A new report from Freedom House released Tuesday found that governments in 30 countries — not just the Kremlin, but also the regimes in Turkey, Venezuela and the Philippines — are now “mass producing their own content to distort the digital landscape in their favor.”
In Sudan, for example, the government maintains a virtual cyber army that has infiltrated Facebook, WhatsApp and other services in order to spread its leaders’ messages. In Venezuela, government forces “regularly used manipulated footage to disseminate lies about opposition protesters or the media, creating confusion” ahead of its last election.
The watchdog found that these efforts to manipulate information online — by governments or other forces — may have affected 18 countries’ elections, “damaging citizens’ ability to choose their leaders based on factual news and authentic debate.” That included the U.S., where Russian-sponsored trolls fueled conflict around controversial debates like immigration, gun control and gay rights.
“The use of paid commentators and political bots to spread government propaganda was pioneered by China and Russia but has now gone global,” said Freedom House president Michael Abramowitz in a statement. “The effects of these rapidly spreading techniques on democracy and civic activism are potentially devastating.”
The conclusions came as part of Freedom House’s annual evaluation of global internet freedom, which found — once again — that government restrictions on their citizens’ internet use generally is on the rise.
Their report focused its efforts on 65 countries, studying their approach to online discussion and regulation between June 2016 and May 2017, and Freedom House awarded each government an internet-freedom score.
The lowest rating still belongs to China. Freedom House once again lamented the country’s historic, unrivaled limits on online speech, its penchant for hacking opponents and media organizations alike, and its willingness to imprison critics of Beijing’s leaders.

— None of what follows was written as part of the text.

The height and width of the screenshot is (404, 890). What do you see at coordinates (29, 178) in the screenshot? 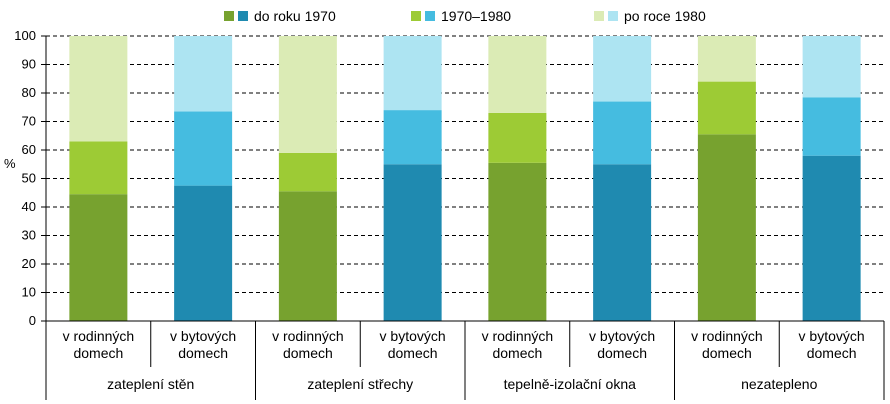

Elsewhere, governments pursued their own new restrictions on online activity. For example, nine countries over the past year sought to block live video streaming for the first time, often to “halt real-time coverage of antigovernment demonstrations.”
In the U.S., Freedom House also sounded a note of alarm: It concluded that internet freedom in the U.S. had declined since the previous year, due in no small part to Russia’s election meddling.

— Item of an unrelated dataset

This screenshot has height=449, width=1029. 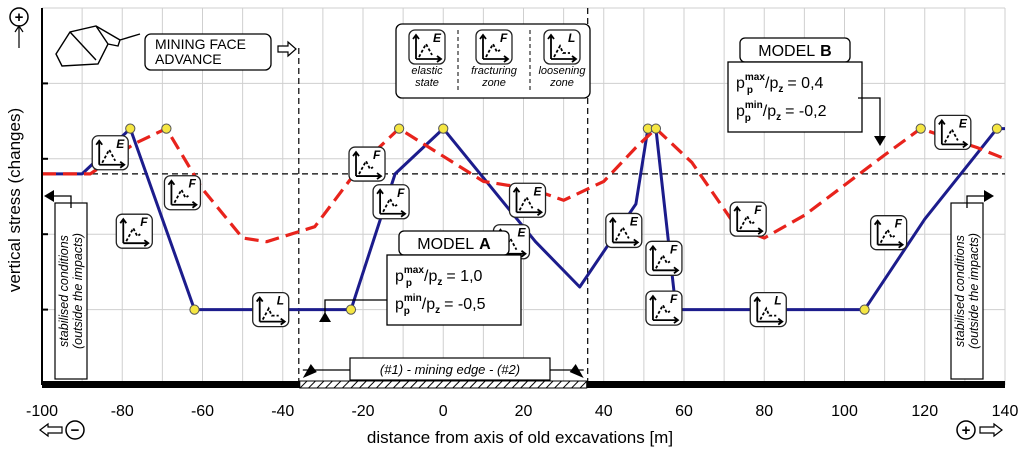 I want to click on x-tick-label: 60, so click(x=684, y=412).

Before and after Election Day, Kremlin-tied trolls had purchased ads and created profiles on Facebook, Google and Twitter, seeking to create chaos, rile up protesters and shift media coverage away from then-candidate Donald Trump. Those efforts are now the subject of scrutiny on Capitol Hill — and soul-searching in Silicon Valley — as lawmakers look to prevent Russia or another foreign power from meddling in U.S. politics ahead of the next election in 2018.
“While the online environment in the United States remained vibrant and diverse, the prevalence of disinformation and hyperpartisan content had a significant impact,” Freedom House found.
The watchdog also attributed its new skepticism about U.S. internet freedom to heightened harassment of American journalists online, not to mention efforts by the Trump administration, including a controversial — and quickly abandoned — attempt to unmask some of its prominent critics on Twitter.
Freedom House said internet freedom in the U.S. could be threatened even further as a result of the government’s ongoing attempt to undo its existing net neutrality rules. The regulations require internet providers to treat all web traffic equally.
At the same time, Freedom House also offered a subtle warning to regulators — in the U.S. and elsewhere — who are considering new laws in an attempt to thwart misinformation or other online ills.
By the watchdog’s estimate, 14 countries seeking to stop malicious bots and other nefarious activities on the web introduced rules over the past year that “actually restricted internet freedom,” perhaps unwittingly. That includes Germany, which instituted a new law in June 2017 that requires the likes of Facebook, Google and Twitter to take down content flagged as offensive in a way that “lacks judicial oversight.”
“When trying to combat online manipulation from abroad, it is important for countries not to overreach,” said Sanja Kelly, who oversees the production of the Freedom of the Net report, in a statement.
“The solution to manipulation and disinformation lies not in censoring websites but in teaching citizens how to detect fake news and commentary,” Kelly continued. “Democracies should ensure that the source of political advertising online is at least as transparent online as it is offline.”